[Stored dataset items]
===

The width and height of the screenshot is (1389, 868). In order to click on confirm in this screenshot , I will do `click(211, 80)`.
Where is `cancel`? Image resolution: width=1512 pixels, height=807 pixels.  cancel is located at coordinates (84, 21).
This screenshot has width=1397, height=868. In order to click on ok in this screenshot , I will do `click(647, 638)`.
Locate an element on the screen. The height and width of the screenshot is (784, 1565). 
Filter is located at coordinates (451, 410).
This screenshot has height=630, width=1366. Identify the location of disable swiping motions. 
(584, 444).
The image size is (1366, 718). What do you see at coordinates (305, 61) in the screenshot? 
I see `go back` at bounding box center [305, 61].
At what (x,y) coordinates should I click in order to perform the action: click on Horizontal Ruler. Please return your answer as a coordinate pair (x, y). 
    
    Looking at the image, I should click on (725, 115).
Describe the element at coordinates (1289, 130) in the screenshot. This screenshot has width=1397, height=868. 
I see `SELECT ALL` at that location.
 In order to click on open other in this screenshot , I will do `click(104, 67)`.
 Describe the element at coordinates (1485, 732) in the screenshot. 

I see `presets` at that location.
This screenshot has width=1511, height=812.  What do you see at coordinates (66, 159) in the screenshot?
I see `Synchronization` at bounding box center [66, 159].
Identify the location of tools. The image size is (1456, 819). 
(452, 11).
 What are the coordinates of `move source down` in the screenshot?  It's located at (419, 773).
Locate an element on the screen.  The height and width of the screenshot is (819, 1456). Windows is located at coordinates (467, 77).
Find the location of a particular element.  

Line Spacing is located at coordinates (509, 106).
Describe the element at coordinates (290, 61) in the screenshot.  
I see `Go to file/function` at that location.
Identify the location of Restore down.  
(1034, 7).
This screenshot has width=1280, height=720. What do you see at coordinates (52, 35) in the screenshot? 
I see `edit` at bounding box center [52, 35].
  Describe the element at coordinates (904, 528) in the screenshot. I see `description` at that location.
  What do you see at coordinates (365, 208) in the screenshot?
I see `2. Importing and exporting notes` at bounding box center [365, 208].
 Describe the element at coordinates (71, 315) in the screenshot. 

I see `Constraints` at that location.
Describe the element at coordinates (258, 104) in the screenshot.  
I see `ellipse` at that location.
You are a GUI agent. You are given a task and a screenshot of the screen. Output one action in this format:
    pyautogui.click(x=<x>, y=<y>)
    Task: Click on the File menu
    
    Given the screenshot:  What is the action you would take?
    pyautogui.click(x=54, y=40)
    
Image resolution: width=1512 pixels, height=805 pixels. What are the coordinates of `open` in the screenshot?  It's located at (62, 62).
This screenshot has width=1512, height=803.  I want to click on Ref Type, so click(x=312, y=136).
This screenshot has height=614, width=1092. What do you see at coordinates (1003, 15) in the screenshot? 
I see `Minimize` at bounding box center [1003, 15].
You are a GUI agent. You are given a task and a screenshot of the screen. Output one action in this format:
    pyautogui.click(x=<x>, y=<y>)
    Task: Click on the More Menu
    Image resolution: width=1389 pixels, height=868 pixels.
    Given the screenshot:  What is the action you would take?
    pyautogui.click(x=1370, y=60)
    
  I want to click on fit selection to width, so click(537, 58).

===

_WHAT YOU NEED TO DO_
Retype the items from the line with "Describe the element at coordinates (71, 315)" to the line with "pyautogui.click(x=54, y=40)", copying each line without any change.

_SOLUTION TO THE EXERCISE_
 Describe the element at coordinates (71, 315) in the screenshot. 

I see `Constraints` at that location.
Describe the element at coordinates (258, 104) in the screenshot.  
I see `ellipse` at that location.
You are a GUI agent. You are given a task and a screenshot of the screen. Output one action in this format:
    pyautogui.click(x=<x>, y=<y>)
    Task: Click on the File menu
    
    Given the screenshot:  What is the action you would take?
    pyautogui.click(x=54, y=40)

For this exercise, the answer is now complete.